YOUR ASSIGNMENT: What is needed is an exact copy of the line where "The image size is (276, 211)." appears plus every later line in the material.

MATERIAL TO PROCESS:
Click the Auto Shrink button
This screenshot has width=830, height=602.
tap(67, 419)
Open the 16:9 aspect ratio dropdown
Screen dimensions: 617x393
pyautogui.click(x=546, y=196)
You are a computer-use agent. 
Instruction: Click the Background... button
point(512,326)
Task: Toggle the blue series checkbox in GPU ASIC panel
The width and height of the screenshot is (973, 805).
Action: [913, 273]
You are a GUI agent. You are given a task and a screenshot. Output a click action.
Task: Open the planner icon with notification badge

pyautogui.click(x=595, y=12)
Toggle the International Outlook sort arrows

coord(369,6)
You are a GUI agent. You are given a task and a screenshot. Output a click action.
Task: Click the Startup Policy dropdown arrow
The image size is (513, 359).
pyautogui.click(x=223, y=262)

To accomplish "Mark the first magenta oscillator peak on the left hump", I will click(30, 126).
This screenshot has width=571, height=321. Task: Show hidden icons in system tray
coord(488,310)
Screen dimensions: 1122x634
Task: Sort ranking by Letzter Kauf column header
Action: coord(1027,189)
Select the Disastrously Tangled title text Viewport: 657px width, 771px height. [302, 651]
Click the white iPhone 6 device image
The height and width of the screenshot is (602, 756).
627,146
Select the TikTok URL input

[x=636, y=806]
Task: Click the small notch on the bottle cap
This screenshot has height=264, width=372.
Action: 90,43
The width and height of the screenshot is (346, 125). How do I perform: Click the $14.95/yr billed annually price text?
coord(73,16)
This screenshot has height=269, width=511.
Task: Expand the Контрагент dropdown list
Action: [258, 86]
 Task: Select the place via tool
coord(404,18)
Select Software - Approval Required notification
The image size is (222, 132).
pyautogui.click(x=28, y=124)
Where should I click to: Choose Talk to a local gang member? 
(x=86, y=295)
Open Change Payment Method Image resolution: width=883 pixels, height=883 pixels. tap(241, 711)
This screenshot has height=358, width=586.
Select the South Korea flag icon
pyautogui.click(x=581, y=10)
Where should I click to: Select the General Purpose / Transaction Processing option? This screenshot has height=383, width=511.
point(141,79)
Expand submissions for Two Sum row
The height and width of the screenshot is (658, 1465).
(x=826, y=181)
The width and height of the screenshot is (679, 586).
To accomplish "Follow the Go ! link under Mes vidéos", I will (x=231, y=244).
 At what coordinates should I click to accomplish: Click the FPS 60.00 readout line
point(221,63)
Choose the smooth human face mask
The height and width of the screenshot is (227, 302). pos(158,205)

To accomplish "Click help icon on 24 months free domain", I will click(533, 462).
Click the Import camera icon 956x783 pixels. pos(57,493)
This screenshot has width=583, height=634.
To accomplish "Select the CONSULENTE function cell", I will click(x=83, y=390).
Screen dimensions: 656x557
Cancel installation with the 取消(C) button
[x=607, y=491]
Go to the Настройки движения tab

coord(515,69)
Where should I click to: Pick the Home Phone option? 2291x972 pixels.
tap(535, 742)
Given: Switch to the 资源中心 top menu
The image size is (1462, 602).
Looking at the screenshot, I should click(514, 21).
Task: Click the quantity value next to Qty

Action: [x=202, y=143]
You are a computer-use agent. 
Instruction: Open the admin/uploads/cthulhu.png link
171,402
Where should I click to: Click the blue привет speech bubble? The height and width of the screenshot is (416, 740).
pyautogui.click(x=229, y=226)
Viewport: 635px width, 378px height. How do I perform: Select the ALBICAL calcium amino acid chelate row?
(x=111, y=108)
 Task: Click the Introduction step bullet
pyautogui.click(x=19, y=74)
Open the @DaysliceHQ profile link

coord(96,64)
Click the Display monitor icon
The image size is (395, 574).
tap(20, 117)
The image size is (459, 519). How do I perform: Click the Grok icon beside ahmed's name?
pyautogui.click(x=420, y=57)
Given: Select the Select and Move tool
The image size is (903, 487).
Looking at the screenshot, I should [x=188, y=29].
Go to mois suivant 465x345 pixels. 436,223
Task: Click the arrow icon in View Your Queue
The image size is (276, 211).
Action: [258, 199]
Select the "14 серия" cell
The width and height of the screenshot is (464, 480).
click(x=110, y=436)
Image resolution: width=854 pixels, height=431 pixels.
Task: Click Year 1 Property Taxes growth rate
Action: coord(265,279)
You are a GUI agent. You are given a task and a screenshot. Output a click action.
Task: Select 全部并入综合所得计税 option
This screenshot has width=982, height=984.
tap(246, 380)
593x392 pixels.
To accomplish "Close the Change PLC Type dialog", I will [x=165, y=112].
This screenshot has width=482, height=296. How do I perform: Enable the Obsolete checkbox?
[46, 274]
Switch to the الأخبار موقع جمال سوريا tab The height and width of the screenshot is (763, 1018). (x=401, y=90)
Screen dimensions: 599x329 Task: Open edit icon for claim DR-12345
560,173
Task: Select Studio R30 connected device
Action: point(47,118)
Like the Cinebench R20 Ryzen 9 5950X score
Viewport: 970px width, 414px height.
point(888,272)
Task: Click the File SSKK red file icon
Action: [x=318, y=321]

RESPONSE BOX:
The image size is (276, 211).
Action: [258, 199]
Select the "14 серия" cell
The width and height of the screenshot is (464, 480).
click(x=110, y=436)
Image resolution: width=854 pixels, height=431 pixels.
Task: Click Year 1 Property Taxes growth rate
Action: coord(265,279)
You are a GUI agent. You are given a task and a screenshot. Output a click action.
Task: Select 全部并入综合所得计税 option
This screenshot has width=982, height=984.
tap(246, 380)
593x392 pixels.
To accomplish "Close the Change PLC Type dialog", I will [x=165, y=112].
This screenshot has width=482, height=296. How do I perform: Enable the Obsolete checkbox?
[46, 274]
Switch to the الأخبار موقع جمال سوريا tab The height and width of the screenshot is (763, 1018). (x=401, y=90)
Screen dimensions: 599x329 Task: Open edit icon for claim DR-12345
560,173
Task: Select Studio R30 connected device
Action: point(47,118)
Like the Cinebench R20 Ryzen 9 5950X score
Viewport: 970px width, 414px height.
point(888,272)
Task: Click the File SSKK red file icon
Action: [x=318, y=321]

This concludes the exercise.